[EXCERPTED RECORDS — start]

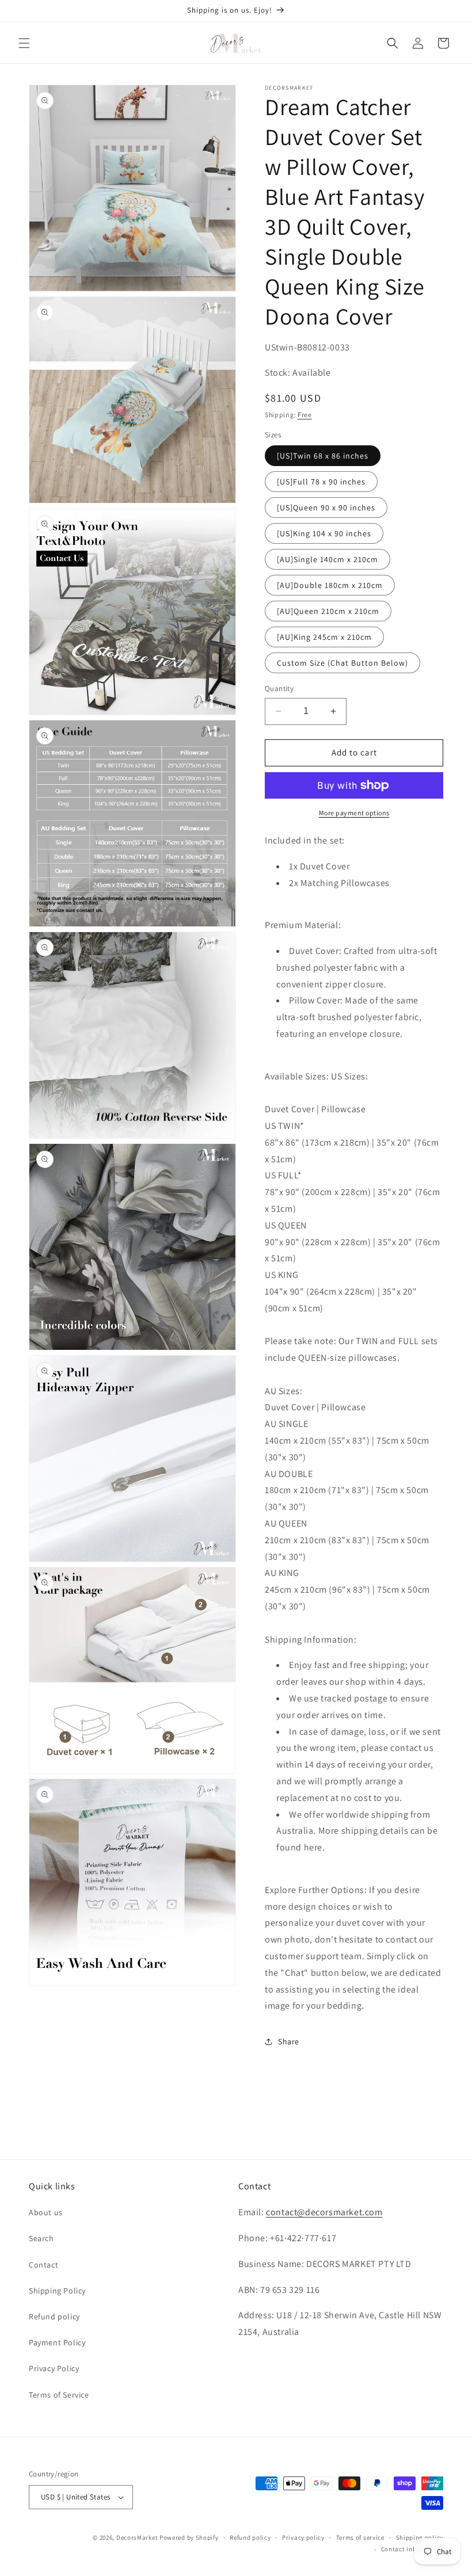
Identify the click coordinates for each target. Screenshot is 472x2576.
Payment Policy (57, 2342)
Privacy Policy (54, 2368)
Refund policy (54, 2316)
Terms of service (360, 2537)
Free (305, 414)
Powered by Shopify (189, 2537)
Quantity (279, 688)
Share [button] (288, 2041)
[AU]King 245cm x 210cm (324, 637)
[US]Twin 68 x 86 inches (322, 456)
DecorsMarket (137, 2537)
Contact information (412, 2549)
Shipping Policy (57, 2290)
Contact (43, 2265)
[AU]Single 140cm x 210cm (327, 559)
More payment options (354, 812)
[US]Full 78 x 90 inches (321, 481)
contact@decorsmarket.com (324, 2212)
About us (46, 2212)
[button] (24, 43)
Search (41, 2238)
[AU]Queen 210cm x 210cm (328, 611)
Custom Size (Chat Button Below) (342, 663)
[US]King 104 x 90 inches (324, 533)
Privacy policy (303, 2537)
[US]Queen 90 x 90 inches (326, 507)
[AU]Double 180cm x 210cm (330, 585)
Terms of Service (59, 2395)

[EXCERPTED RECORDS — finish]

ACTIVITY:
Reproduce the records exactly, images excluded.

SOLUTION TO THIS EXERCISE:
Identify the click coordinates for each target. Screenshot is 472x2576.
Payment Policy (57, 2342)
Privacy Policy (54, 2368)
Refund policy (54, 2316)
Terms of service (360, 2537)
Free (305, 414)
Powered by Shopify (189, 2537)
Quantity (279, 688)
Share [button] (288, 2041)
[AU]King 245cm x 210cm (324, 637)
[US]Twin 68 x 86 inches (322, 456)
DecorsMarket (137, 2537)
Contact information (412, 2549)
Shipping Policy (57, 2290)
Contact (43, 2265)
[AU]Single 140cm x 210cm (327, 559)
More payment options (354, 812)
[US]Full 78 x 90 inches (321, 481)
contact@decorsmarket.com (324, 2212)
About us (46, 2212)
[button] (24, 43)
Search (41, 2238)
[AU]Queen 210cm x 210cm (328, 611)
Custom Size (Chat Button Below) (342, 663)
[US]King 104 x 90 inches (324, 533)
Privacy policy (303, 2537)
[US]Queen 90 x 90 inches (326, 507)
[AU]Double 180cm x 210cm (330, 585)
Terms of Service (59, 2395)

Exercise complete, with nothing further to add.